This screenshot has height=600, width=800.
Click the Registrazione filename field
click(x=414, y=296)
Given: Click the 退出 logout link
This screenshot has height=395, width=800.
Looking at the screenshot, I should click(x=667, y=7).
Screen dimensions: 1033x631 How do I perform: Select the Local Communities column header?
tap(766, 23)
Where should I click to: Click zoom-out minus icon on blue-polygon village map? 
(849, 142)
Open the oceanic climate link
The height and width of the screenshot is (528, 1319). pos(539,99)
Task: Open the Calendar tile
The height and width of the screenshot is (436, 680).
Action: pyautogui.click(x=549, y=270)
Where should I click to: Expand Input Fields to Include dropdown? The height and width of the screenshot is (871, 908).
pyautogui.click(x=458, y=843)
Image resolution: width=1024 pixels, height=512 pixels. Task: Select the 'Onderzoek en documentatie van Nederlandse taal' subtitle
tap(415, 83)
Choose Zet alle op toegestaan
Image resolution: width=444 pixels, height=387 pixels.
···
■ **TASK DETAILS**
Each record above should be returned exactly as written.

■ **RESPONSE TO THIS EXERCISE**
This screenshot has height=600, width=800.
Click the Registrazione filename field
click(x=414, y=296)
Given: Click the 退出 logout link
This screenshot has height=395, width=800.
Looking at the screenshot, I should click(x=667, y=7).
Screen dimensions: 1033x631 How do I perform: Select the Local Communities column header?
tap(766, 23)
Where should I click to: Click zoom-out minus icon on blue-polygon village map? 
(849, 142)
Open the oceanic climate link
The height and width of the screenshot is (528, 1319). pos(539,99)
Task: Open the Calendar tile
The height and width of the screenshot is (436, 680).
Action: pyautogui.click(x=549, y=270)
Where should I click to: Expand Input Fields to Include dropdown? The height and width of the screenshot is (871, 908).
pyautogui.click(x=458, y=843)
Image resolution: width=1024 pixels, height=512 pixels. Task: Select the 'Onderzoek en documentatie van Nederlandse taal' subtitle
tap(415, 83)
Choose Zet alle op toegestaan
Image resolution: width=444 pixels, height=387 pixels.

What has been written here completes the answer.